*EXERCISE INSTRUCTIONS*:
Answer these three questions from the hydrogen thread:
1. Per unit mass, about how many times more energy dense than gasoline is hydrogen?
2. To what pressure does PhantomPholly suggest compressing hydrogen without liquefying it?
3. At what temperature must the 65+% fuel cell be kept?

*EXTRACT*:

----------------

Per unit _mass _hydrogen is 2.6 times or so more energy dense than gasoline. The problem is that volumetrically as you can see above it takes a lot of space to store the same amount of energy.

Likewise if you're talking about fossil fuels being converted to electricity, into hydrogen, compressed, then back into electricity... it would be about 3-4 times more efficient in the realm of both emissions and electricity draw to just stick a gas powered generator there instead.


----------



## PhantomPholly (Aug 20, 2008)

A compressor not attempting to liquefy the hydrogen but only compress it to, say, 3000psi would not wear as badly. Although bulky, lightweight Kevlar tanks could readily hold enough fuel for most commuters.

Since most ICE vehicles can be configured to run on either gas or hydrogen (at some small expense), this would still allow longer trips using petroleum fuels.

Or, the hydrogen could power a fuel cell for an electric vehicle. Then you'd be out of luck for longer drives (until hydrogen is widely available) unless you tow a genset.


----------



## Technologic (Jul 20, 2008)

PhantomPholly said:


> Or, the hydrogen could power a fuel cell for an electric vehicle. Then you'd be out of luck for longer drives (until hydrogen is widely available) unless you tow a genset.


The energy density of liquid hydrogen is just too low... that's my point. It must be in a fuel cell period. Burning it in an ICE is a horrible idea for range and performance.

it's PE is only 90,000KWH per kg (or around 6300KWH per liter).

Burning this at 25% efficiency (transmission and ICE losses) means per liter you'd see at most 1500 KWH of power generated (vs. 1kg at 1.25L of gas which yields about 3 times that much)

The best solution is try and get all of that KWH out of it through a 65+% fuel cell (one that requires it to be kept at 600 Celcius). Which could get you 4000KWH... so for 200 miles in most situations you'd need about 12 liters of that (if they kept the horrible high Cd designs america loves).

That's not including the inefficiency of the unit itself though... converting hydrogen out of water via electricity and turning it into liquid hydrogen via a compressor (there are more efficient ways of course) still yields about 15% tops efficiency to get the liquid hydrogen... meaning that you're borderline 3-4% efficient by the time you burn it in a ICE.

----------------

Target position records:
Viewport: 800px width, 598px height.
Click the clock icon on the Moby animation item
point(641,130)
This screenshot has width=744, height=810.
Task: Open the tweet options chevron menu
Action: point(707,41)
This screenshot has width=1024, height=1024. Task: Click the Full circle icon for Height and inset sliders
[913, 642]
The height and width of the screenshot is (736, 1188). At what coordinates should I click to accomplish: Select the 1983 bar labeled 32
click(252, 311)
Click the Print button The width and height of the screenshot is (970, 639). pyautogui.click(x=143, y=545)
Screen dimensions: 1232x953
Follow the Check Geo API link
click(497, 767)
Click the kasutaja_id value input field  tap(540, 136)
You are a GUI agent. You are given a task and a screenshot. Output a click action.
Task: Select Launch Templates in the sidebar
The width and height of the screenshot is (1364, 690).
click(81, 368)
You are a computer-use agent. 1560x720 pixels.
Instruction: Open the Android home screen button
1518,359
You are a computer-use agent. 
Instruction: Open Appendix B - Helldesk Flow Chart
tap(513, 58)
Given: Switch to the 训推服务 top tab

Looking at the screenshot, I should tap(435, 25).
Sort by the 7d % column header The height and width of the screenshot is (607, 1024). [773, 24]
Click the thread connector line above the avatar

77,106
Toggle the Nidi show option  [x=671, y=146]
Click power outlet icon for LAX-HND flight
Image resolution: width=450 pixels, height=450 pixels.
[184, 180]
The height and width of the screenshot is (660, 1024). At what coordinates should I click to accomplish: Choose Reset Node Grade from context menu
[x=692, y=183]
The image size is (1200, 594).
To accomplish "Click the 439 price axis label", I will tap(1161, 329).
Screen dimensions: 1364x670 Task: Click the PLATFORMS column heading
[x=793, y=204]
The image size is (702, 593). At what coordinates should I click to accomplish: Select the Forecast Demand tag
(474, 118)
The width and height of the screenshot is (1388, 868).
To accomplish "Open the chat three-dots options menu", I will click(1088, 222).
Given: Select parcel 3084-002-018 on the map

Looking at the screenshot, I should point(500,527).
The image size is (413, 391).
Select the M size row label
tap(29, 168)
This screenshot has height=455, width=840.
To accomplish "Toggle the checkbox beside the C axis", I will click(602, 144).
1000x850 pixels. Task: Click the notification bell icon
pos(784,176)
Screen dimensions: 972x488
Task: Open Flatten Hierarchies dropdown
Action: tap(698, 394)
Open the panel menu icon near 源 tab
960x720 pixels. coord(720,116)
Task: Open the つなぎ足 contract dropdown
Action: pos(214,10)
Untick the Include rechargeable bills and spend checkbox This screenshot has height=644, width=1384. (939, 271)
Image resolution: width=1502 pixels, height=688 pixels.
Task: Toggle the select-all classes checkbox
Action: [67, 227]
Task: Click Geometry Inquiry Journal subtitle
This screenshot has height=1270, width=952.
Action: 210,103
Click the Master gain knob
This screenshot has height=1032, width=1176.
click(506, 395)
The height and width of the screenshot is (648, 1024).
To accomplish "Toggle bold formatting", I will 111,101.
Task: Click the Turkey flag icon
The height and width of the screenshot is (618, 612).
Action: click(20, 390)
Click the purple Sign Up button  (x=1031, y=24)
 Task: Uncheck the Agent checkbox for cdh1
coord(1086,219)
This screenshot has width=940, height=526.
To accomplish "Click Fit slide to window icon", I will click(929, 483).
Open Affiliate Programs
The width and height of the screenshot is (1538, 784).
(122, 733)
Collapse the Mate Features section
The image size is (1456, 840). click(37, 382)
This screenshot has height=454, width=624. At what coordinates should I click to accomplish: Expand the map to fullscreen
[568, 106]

----------------

*RESULT OF THE EXERCISE*:
1. About 2.6 times.
2. 3000psi.
3. 600 Celsius.